The test item, applied to rabbit eye mucosa, caused significant conjunctival and corneal irritant effects. Due to the local effects, the animal was euthanised for reasons of animal welfare and the study was terminated 2 weeks after the treatment. No further test was deemed necessary.

Justification for classification or non-classification

Skin corrosion: The test item was considered to be non-corrosive to skin because cell viability was determined by OECD 431 (EPISKIN (SM) model) to be ≥ 35 % after 4 hours. Classification for skin corrosivity in accordance with Regulation (EC) No. 1272/2008 is therefore not required.

 

Skin irritation: The test item was determined by OECD 439 (EPISKIN (SM) model) to be irritant to skin because percentage tissue viability after exposure and post-treatment incubation was found to be 50 %. These data were confirmed in vivo because, although mean scores from 24, 48 and 72-hour observations were zero for oedema and < 2.3 for erythema, non-reversibility was shown by erythema scores of 1 in all three animals after 7 and 14 days(OECD 404, EU Method B.4 and OPPTS 870.2500). Classification of the substance for skin irritation (category 2) is therefore applicable under the terms of Regulation (EC) No 1272/2008 and subsequent amendments.

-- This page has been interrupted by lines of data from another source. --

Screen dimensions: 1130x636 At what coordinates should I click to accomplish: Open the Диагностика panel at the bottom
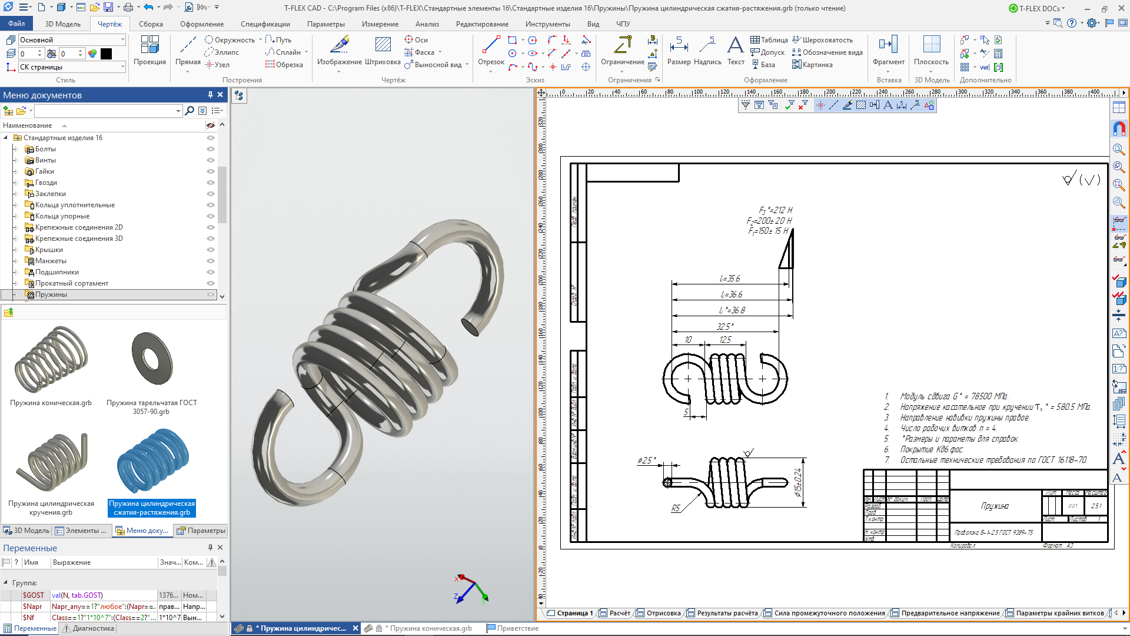pyautogui.click(x=89, y=628)
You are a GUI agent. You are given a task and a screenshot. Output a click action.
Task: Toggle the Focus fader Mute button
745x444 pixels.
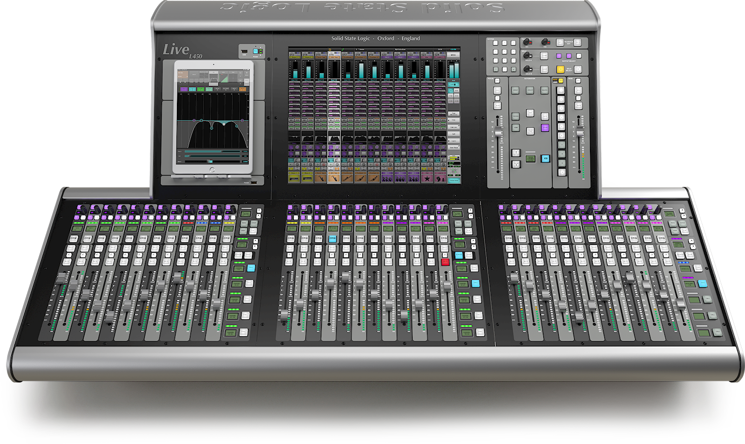[x=497, y=106]
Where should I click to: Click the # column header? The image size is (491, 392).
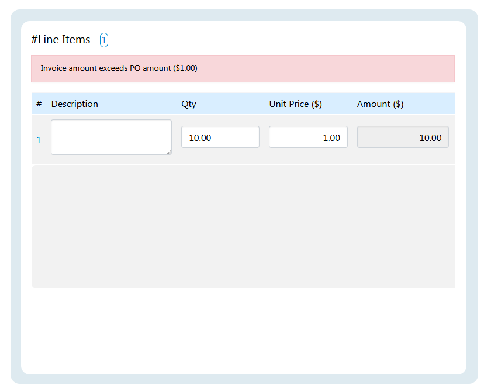[x=39, y=104]
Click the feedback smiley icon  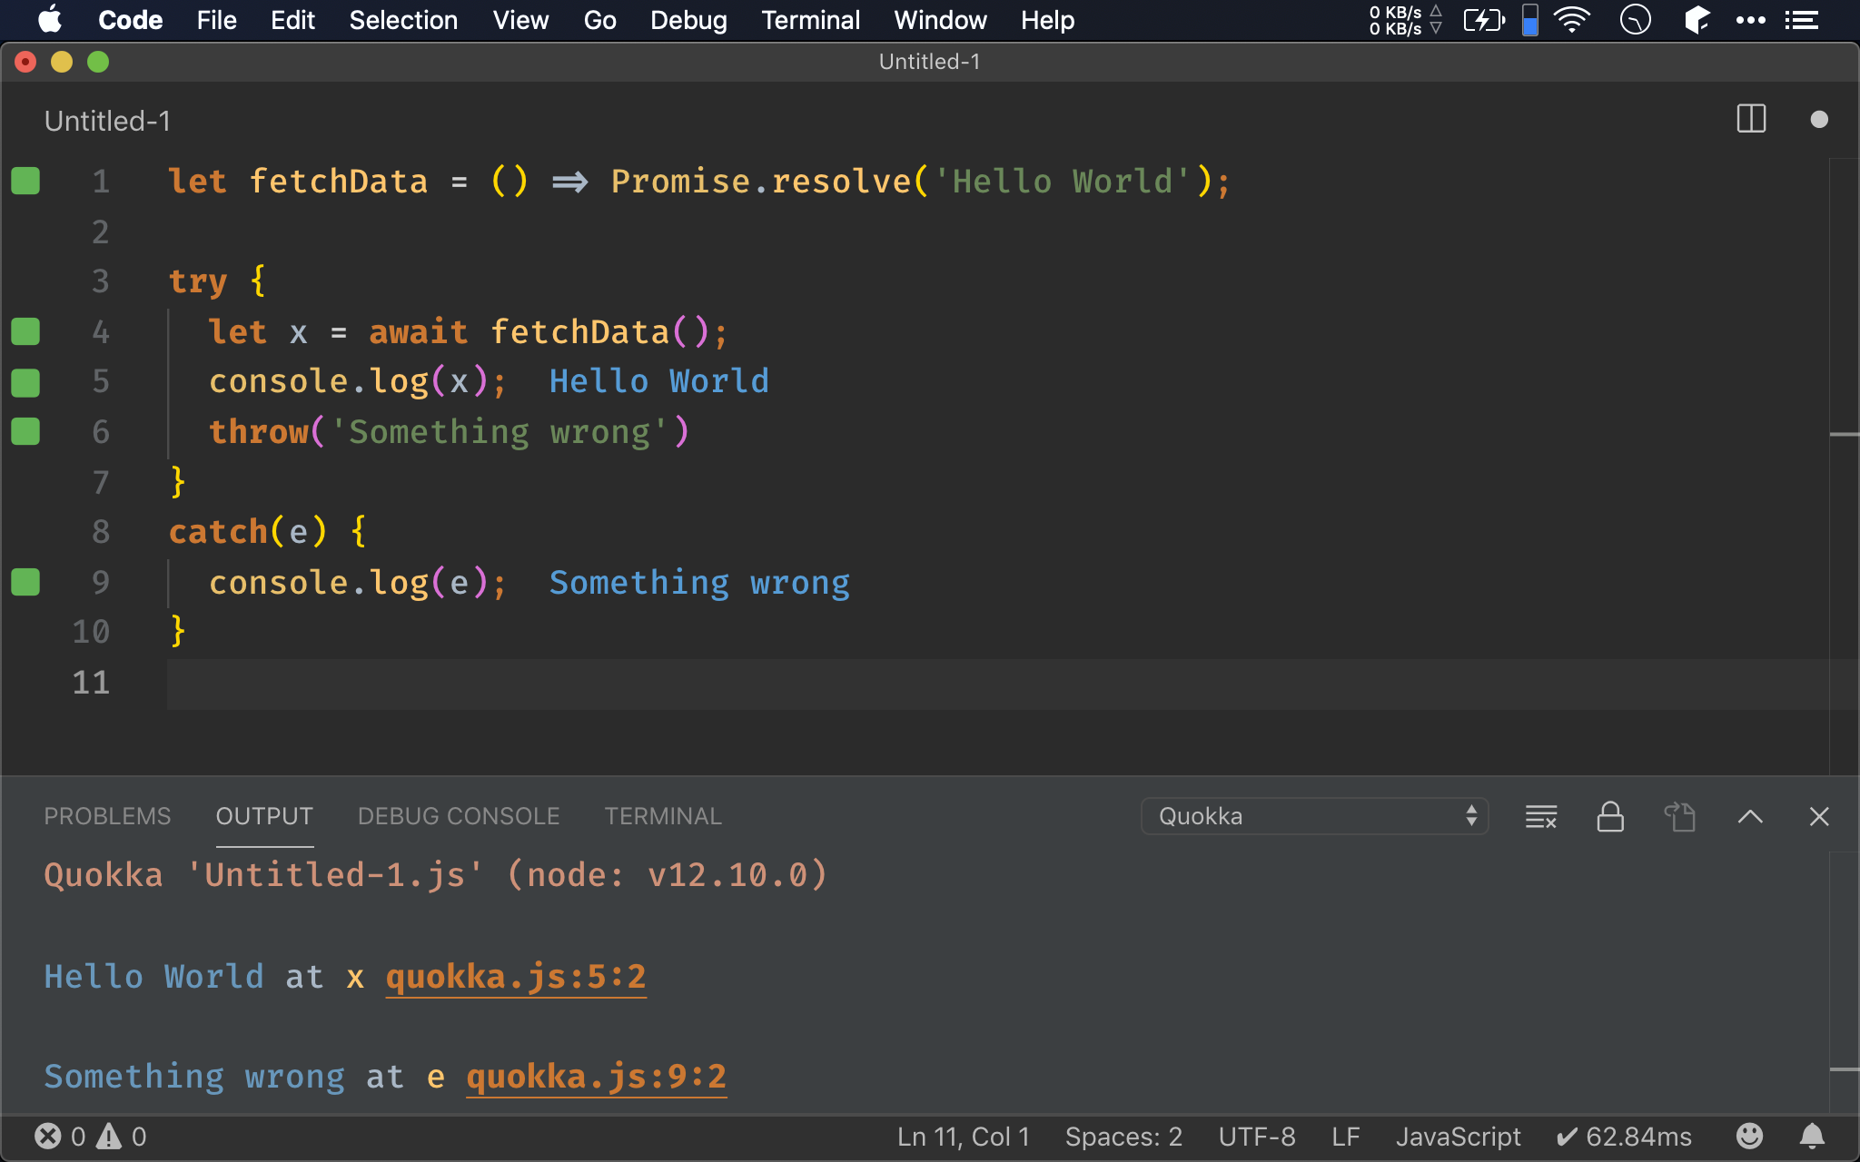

Eye damage/irritation: In vitro test results did not permit a conclusive classification decision. However, when applied to the subsequently irrigated left eye of one rabbit, the test item produced individual mean scores at 24/48/72 hours of 2 for corneal opacity, 0 for iritis, 3 for conjunctival redness and 4 for chemosis. The corneal opacity was also observed to worsen during a two-week observation period (final score 3), the ocular effects were declared irreversible after veterinary consultation, and the animal was sacrificed. Classification of the substance for serious eye damage (category 1) is therefore applicable under the terms of Regulation (EC) No 1272/2008 and subsequent amendments.